[Records excerpted from a collection]
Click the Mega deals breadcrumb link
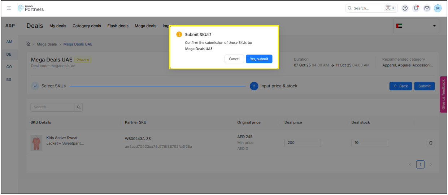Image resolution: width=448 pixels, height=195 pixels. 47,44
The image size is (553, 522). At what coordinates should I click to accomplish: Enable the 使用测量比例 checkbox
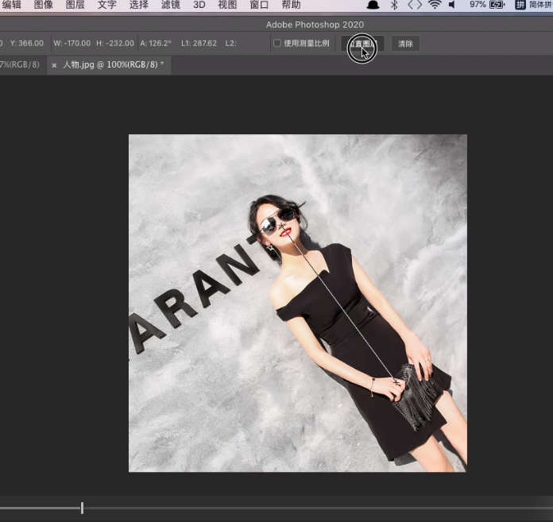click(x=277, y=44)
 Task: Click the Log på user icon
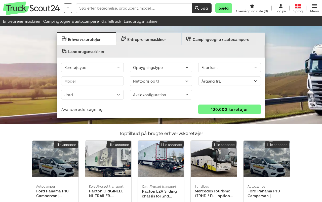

# ACTIVITY:
A faithful copy is needed of the lines from the one containing "The image size" through the last line of the data above, with pictures left out.

# RESPONSE:
The image size is (553, 522). At what coordinates should I click to accomplish: Enable the 使用测量比例 checkbox
click(x=277, y=44)
 Task: Click the Log på user icon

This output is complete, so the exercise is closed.